Data shown START

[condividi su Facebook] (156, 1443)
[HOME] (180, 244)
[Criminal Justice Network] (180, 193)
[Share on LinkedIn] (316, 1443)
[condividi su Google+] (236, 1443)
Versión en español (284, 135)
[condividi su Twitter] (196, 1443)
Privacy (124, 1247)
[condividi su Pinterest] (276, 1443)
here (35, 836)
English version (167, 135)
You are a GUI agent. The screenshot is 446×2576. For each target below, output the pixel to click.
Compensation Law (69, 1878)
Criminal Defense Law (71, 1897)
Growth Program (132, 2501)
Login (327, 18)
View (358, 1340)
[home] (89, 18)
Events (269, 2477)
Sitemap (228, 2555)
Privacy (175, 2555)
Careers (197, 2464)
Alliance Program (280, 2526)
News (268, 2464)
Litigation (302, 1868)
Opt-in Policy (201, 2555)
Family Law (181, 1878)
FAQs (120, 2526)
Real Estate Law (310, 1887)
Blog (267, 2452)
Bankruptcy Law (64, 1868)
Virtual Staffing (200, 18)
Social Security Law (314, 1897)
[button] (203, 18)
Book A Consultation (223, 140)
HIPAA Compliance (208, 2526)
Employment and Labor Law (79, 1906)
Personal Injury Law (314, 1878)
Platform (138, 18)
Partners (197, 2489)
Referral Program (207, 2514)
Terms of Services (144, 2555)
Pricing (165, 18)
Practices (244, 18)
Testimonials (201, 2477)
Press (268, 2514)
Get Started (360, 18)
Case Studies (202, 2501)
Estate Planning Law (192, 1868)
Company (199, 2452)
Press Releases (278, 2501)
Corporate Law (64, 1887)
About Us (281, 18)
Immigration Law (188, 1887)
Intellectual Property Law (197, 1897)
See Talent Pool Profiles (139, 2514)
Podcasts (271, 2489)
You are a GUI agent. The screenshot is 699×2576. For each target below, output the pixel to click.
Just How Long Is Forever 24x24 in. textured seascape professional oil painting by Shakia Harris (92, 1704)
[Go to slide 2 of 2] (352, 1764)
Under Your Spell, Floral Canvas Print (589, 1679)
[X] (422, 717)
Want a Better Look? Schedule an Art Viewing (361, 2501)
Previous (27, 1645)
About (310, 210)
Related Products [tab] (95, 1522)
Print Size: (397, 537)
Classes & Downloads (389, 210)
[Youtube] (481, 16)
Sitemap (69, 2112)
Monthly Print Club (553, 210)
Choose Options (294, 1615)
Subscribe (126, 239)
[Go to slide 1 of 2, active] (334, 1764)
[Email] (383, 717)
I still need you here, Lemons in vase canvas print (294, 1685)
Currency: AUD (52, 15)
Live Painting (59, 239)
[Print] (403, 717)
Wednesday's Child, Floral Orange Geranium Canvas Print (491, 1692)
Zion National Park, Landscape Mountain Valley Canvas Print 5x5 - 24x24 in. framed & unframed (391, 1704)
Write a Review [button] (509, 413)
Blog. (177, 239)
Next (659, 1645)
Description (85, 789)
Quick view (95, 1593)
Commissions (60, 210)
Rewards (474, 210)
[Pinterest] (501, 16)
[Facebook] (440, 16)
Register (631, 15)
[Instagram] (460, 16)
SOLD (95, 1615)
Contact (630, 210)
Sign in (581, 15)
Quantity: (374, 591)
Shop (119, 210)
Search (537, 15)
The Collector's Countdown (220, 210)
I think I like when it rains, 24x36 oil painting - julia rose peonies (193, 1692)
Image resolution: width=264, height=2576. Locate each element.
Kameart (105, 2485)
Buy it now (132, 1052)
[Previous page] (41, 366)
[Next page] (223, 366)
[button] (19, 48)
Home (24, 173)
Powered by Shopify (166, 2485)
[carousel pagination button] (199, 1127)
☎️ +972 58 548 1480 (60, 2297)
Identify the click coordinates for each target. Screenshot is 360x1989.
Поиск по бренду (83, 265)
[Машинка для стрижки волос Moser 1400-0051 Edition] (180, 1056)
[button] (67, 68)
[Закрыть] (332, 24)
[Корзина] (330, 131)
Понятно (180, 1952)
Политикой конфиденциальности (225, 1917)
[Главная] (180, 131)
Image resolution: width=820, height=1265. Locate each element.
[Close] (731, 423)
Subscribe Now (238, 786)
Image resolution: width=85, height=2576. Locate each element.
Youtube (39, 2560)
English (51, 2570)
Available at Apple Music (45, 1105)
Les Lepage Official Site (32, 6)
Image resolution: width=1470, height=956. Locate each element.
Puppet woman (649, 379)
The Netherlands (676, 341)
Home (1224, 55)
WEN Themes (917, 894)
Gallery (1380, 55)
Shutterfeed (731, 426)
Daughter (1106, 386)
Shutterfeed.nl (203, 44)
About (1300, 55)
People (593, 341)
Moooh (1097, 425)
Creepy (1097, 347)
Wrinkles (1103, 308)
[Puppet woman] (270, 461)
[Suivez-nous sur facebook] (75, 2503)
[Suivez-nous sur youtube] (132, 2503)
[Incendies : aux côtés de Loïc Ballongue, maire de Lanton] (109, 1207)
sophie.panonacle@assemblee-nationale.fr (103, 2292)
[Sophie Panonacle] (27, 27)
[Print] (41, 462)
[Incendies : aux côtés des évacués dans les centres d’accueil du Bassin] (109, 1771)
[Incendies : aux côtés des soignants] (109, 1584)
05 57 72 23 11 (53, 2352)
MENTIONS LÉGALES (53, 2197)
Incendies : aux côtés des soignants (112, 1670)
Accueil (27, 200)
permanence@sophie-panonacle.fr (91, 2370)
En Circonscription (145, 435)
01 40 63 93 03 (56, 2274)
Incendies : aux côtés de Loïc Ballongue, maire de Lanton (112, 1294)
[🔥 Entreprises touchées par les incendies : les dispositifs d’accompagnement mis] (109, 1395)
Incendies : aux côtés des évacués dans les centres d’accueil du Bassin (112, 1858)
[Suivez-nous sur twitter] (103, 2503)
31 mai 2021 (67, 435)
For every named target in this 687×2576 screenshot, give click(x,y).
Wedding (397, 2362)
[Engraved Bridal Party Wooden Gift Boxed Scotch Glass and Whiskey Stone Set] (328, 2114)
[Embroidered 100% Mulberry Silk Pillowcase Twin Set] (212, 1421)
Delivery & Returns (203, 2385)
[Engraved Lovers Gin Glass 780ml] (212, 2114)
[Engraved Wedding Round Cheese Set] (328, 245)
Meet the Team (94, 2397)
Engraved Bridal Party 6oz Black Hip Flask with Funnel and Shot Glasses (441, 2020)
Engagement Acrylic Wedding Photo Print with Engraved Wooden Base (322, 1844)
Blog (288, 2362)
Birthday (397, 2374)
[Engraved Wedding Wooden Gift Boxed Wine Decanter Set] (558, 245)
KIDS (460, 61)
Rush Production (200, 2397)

Data shown END

What the task asks: Retype only this range exactly: the first line of the data through the line where "You are a GUI agent. The screenshot is 699×2576." appears.

Problem solution:
[condividi su Facebook] (156, 1443)
[HOME] (180, 244)
[Criminal Justice Network] (180, 193)
[Share on LinkedIn] (316, 1443)
[condividi su Google+] (236, 1443)
Versión en español (284, 135)
[condividi su Twitter] (196, 1443)
Privacy (124, 1247)
[condividi su Pinterest] (276, 1443)
here (35, 836)
English version (167, 135)
You are a GUI agent. The screenshot is 446×2576. For each target below, output the pixel to click.
Compensation Law (69, 1878)
Criminal Defense Law (71, 1897)
Growth Program (132, 2501)
Login (327, 18)
View (358, 1340)
[home] (89, 18)
Events (269, 2477)
Sitemap (228, 2555)
Privacy (175, 2555)
Careers (197, 2464)
Alliance Program (280, 2526)
News (268, 2464)
Litigation (302, 1868)
Opt-in Policy (201, 2555)
Family Law (181, 1878)
FAQs (120, 2526)
Real Estate Law (310, 1887)
Blog (267, 2452)
Bankruptcy Law (64, 1868)
Virtual Staffing (200, 18)
Social Security Law (314, 1897)
[button] (203, 18)
Book A Consultation (223, 140)
HIPAA Compliance (208, 2526)
Employment and Labor Law (79, 1906)
Personal Injury Law (314, 1878)
Platform (138, 18)
Partners (197, 2489)
Referral Program (207, 2514)
Terms of Services (144, 2555)
Pricing (165, 18)
Practices (244, 18)
Testimonials (201, 2477)
Press (268, 2514)
Get Started (360, 18)
Case Studies (202, 2501)
Estate Planning Law (192, 1868)
Company (199, 2452)
Press Releases (278, 2501)
Corporate Law (64, 1887)
About Us (281, 18)
Immigration Law (188, 1887)
Intellectual Property Law (197, 1897)
See Talent Pool Profiles (139, 2514)
Podcasts (271, 2489)
You are a GUI agent. The screenshot is 699×2576. For each target below, output the pixel to click.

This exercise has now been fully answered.